* **Exercise requirements**
A – Transcribe the thread about the missing dog from "## Bailey &" through "(Aug 10, 2006)", with both ends included.
B – In one to three sentences, explain why, according to the thread about the missing dog, the news about Casey came as a shock to GoldenShamus.
C – Using the thread about the missing dog, say whether each statement agrees with it, answering yes or no and quoting the words that decide it: (i) Casey came to the brother as a rescue pup. (ii) Casey stayed off the boat. (iii) GoldenShamus's last post reports new information.

____ Passage

I didn't want to say anything but I thought from your description of her behavior that perhaps she was preparing herself to die. I have heard of so many dogs who want to go outside to die - some even digging ditches for themselves to lay in. It must be some sort of instinct. I pray that they find out what happened. If she has gone to the bridge, I hope they find her and can rest easy knowing she is at peace. It's the not-knowing that is the hardest thing. At least for me it would be.


----------



## GoldenShamus (Feb 26, 2007)

Sunshine Goldens said:


> I didn't want to say anything but I thought from your description of her behavior that perhaps she was preparing herself to die. I have heard of so many dogs who want to go outside to die - some even digging ditches for themselves to lay in. It must be some sort of instinct. I pray that they find out what happened. If she has gone to the bridge, I hope they find her and can rest easy knowing she is at peace. It's the not-knowing that is the hardest thing. At least for me it would be.


Yes. I know this is what my brother thinks, too. I am just having a hard time accepting it, not that he isn't, but me not living with her, I haven't seen how much she's declined in recent months so it's come as a bit of a shock to me when I talked to him today. I hadn't seen Casey since Christmastime.

Casey is such a good girl, I know she lived a long life full of life, no matter what happens. She came to my brother as a rescue pup, fearful, and lived a life with my brother who taught her to be confident; they hiked with her, brought her everywhere, she was always on the boat, kneeboarding, jogging with sister in law, swimming with us, etc. She has always been a very loved dog.


----------



## KatzNK9 (Feb 27, 2007)

I'm so sorry to hear this. I do hope your brother finds her. Sending thoughts & prayers to your family & especially Casey.


----------



## moverking (Feb 26, 2007)

Any news, Christi? Threads like these just break my heart. I hope there's been some news.


----------



## sashac (Mar 13, 2006)

Oh man. I hope they find her. Please keep us posted. What a hard thing to go through.


----------



## Bailey & Bentley (Feb 25, 2007)

Oh that is horrible. I am so sorry. I hope that the dog is found. Any luck with shelters? Please let us know how you make out. My thoughts and prayers are with you and your brother.


----------



## HovawartMom (Aug 10, 2006)

Just wanted to find out if You had any news?.
Please keep us,posted.I will pray for you,to find her.
Big cyber hug,L


----------



## Sivin (Nov 23, 2006)

Your family is in my thoughts. Please keep us posted.

Helaine


----------



## gold'nchocolate (May 31, 2005)

I just saw this! Any word yet, Christi? I am hoping for good news.


----------



## Oralia Schatzman (Jun 12, 2006)

What a painful time for your family. Please know that you have our hearts and prayers to find her.


----------



## GoldenShamus (Feb 26, 2007)

I have no new news...

________
____ Recorded data

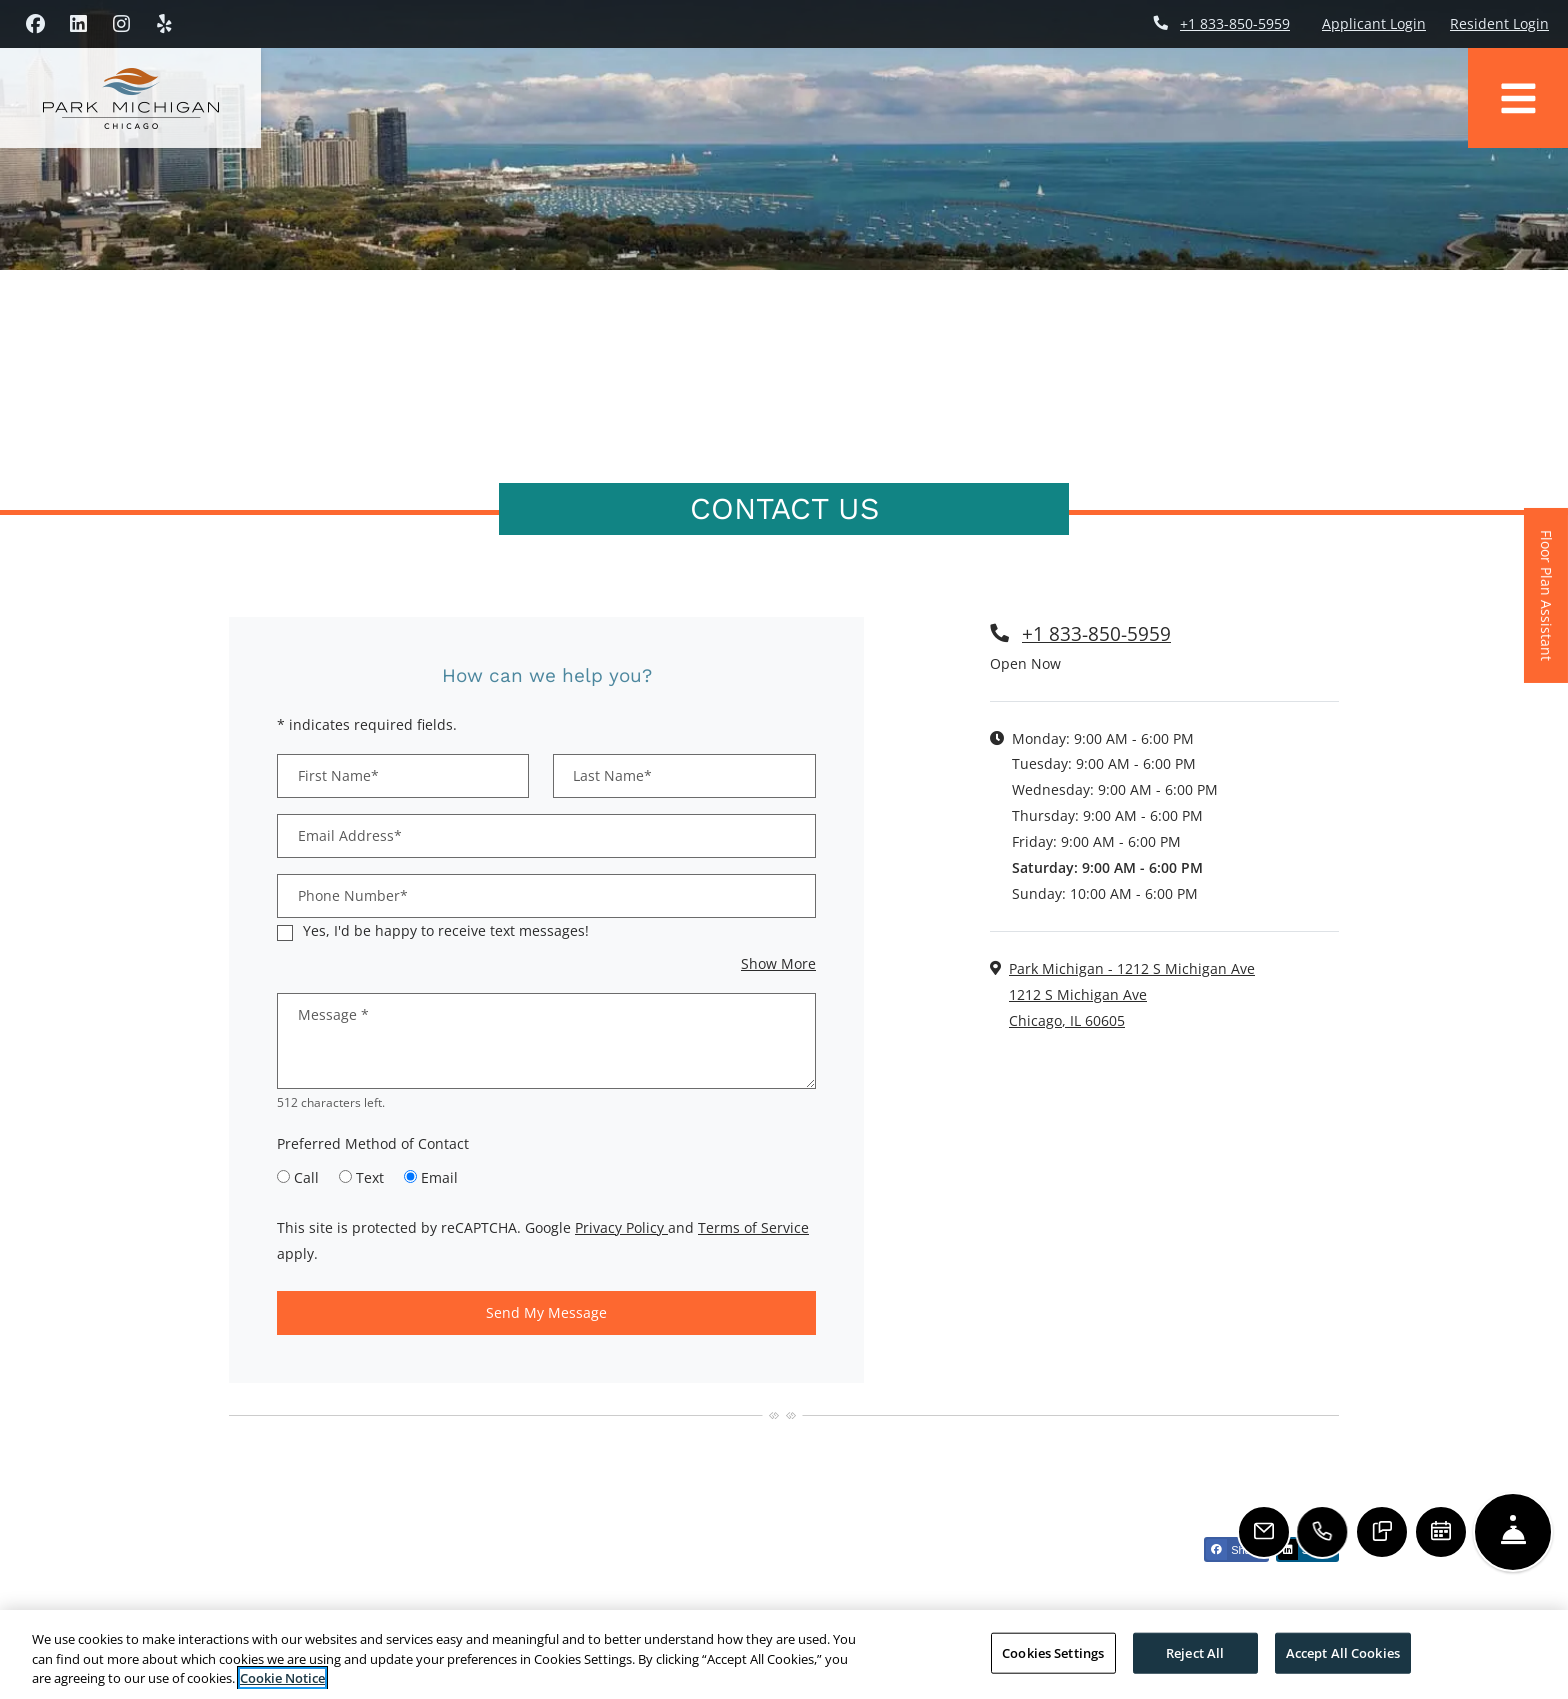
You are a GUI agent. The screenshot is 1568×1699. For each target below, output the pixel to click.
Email (439, 1177)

________

* **Exercise results**
A –
## Bailey & Bentley (Feb 25, 2007)

Oh that is horrible. I am so sorry. I hope that the dog is found. Any luck with shelters? Please let us know how you make out. My thoughts and prayers are with you and your brother.


----------



## HovawartMom (Aug 10, 2006)

B – GoldenShamus does not live with Casey and so had not seen how much she had declined in recent months. GoldenShamus had not seen her since Christmastime, so the conversation with the brother came as a shock.

C –
(i) Yes: "She came to my brother as a rescue pup, fearful"
(ii) No: "she was always on the boat"
(iii) No: "I have no new news..."